• _Directions_
Return every line below that contains the string "screenshot", matching its case exactly.

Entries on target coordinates
::::::::
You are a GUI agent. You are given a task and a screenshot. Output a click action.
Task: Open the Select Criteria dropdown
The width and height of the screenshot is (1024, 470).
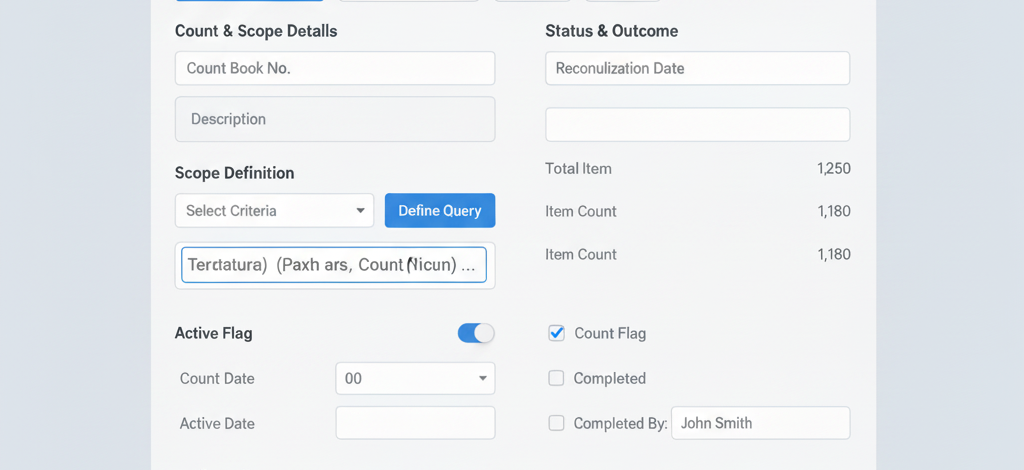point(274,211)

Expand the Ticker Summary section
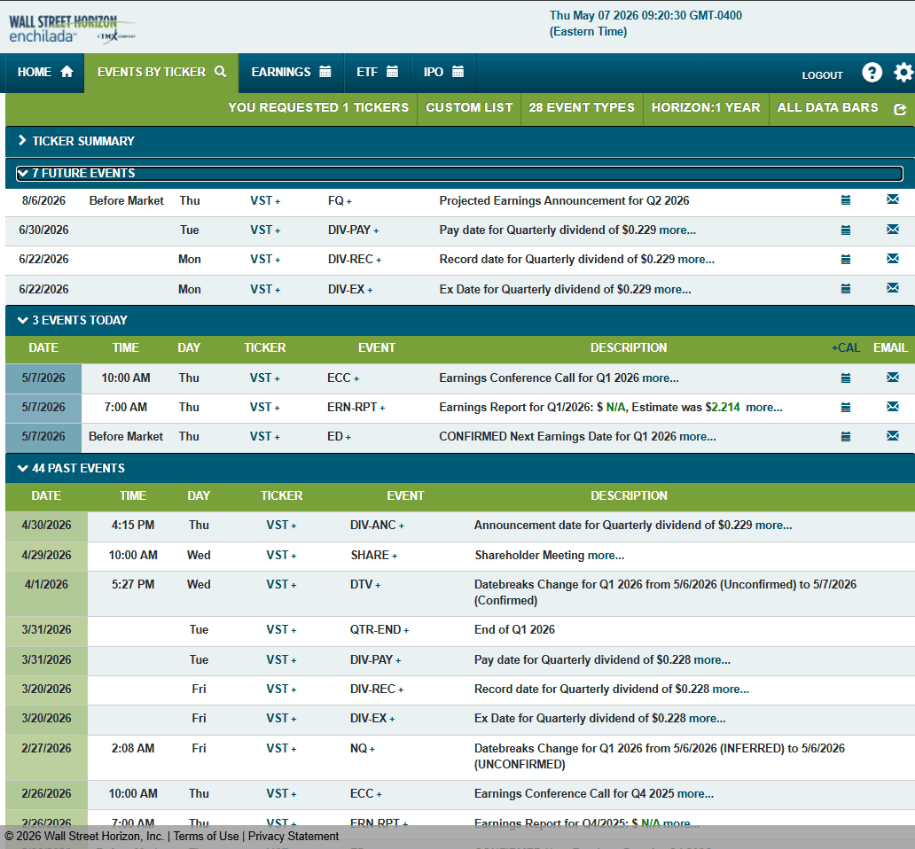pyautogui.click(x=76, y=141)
::::::::
• _Finished task_
You are a GUI agent. You are given a task and a screenshot. Output a click action.
The width and height of the screenshot is (1024, 470).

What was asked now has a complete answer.